On November 19, 2021, Earth will see the longest partial lunar eclipse in centuries.
Lasting 6 hours and 2 minutes from start to finish, it’s the longest since February 18, 1440.
Partial eclipses occur when the full Moon passes through Earth’s umbral shadow, but never reaches 100% obscurity.
Three simultaneous occurrences determine a lunar eclipse’s duration.
1.) The full Moon should be at apogee, its farthest from Earth.
The Moon’s elliptical orbit moves slowest at apogee: 50,000 km (30,000 miles) farther than perigee.
2.) Earth should be near aphelion.
At its most distant, the Sun casts “straighter” shadows, creating the longest-lasting lunar eclipses.
3.) The Sun-Earth-Moon alignment must be almost perfect.

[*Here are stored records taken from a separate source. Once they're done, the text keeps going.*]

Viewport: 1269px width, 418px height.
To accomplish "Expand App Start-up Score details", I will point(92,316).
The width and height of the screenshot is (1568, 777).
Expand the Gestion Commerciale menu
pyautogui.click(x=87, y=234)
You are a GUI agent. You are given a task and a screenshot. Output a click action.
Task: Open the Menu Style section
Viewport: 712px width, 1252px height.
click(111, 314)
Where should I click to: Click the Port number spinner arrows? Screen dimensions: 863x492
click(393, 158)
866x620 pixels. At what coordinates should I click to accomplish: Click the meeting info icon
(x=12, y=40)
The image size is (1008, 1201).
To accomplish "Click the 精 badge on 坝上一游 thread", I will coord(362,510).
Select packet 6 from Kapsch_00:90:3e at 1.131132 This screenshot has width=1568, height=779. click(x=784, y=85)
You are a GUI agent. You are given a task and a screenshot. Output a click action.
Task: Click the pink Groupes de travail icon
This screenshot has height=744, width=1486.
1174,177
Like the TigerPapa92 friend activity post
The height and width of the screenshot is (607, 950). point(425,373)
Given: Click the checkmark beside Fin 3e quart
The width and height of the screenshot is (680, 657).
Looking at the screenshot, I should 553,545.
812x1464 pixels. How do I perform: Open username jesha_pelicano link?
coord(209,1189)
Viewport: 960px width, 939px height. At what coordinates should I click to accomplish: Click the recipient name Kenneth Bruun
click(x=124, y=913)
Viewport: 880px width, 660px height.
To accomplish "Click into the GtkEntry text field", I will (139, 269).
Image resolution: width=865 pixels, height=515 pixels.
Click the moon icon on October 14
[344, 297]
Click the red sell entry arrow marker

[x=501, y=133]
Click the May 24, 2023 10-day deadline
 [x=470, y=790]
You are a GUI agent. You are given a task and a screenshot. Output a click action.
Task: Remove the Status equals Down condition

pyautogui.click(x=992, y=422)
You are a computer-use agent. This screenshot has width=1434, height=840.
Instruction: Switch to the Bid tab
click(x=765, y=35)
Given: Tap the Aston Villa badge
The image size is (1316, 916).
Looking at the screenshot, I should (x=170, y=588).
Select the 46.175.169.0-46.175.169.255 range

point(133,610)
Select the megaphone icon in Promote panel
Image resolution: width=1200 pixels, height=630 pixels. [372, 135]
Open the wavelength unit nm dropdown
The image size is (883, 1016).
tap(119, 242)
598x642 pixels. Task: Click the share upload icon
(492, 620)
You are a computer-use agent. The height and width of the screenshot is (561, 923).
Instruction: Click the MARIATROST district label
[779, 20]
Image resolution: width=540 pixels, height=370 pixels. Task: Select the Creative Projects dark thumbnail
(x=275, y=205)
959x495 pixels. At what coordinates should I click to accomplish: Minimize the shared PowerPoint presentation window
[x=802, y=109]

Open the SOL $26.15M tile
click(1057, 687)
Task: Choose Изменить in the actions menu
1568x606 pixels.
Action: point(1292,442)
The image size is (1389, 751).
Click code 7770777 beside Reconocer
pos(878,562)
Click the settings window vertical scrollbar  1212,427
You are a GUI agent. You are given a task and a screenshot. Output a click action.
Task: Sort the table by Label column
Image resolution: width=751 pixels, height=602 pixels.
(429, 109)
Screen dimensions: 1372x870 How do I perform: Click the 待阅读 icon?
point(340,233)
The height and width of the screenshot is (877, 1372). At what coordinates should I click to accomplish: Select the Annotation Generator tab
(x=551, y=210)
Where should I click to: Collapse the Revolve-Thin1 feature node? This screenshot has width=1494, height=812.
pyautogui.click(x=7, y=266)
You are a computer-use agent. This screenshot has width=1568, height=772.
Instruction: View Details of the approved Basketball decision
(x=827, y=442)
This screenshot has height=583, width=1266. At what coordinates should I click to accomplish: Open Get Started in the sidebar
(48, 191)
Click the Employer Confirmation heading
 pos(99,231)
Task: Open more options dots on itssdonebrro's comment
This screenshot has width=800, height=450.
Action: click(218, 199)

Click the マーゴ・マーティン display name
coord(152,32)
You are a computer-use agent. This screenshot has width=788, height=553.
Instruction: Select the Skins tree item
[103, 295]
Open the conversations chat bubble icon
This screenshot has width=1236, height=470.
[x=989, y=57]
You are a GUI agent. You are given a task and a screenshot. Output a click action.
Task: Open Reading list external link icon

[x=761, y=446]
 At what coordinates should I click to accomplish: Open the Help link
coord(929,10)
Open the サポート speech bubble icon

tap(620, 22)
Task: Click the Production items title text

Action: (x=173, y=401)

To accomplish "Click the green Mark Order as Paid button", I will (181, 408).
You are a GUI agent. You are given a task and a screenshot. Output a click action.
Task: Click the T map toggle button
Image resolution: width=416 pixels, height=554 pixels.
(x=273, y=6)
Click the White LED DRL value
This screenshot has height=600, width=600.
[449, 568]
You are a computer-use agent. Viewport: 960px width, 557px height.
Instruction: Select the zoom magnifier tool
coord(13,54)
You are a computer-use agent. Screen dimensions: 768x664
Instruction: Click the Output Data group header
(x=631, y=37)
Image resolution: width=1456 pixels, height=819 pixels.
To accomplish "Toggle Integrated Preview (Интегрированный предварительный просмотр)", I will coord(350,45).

The Moon should maximally pass through Earth’s umbral shadow, all without achieving totality.
November 19, 2021’s eclipse outstandingly ticks two boxes.
The full Moon is just 41 hours from lunar apogee.
The date is closer to perihelion, however.
Still, only 0.9% of the Moon remains illuminated at maximum eclipse.
Every 6585 days, the cycle almost perfectly recurs.
November 30, 2039‘s partial eclipse will be just 2 minutes shorter.
November 9, 2003‘s eclipse was longer, but achieved totality.
A longer partial eclipse won’t occur until February 8, 2669.
Mostly Mute Monday tells an astronomical story in images, visuals, and no more than 200 words. Talk less; smile more.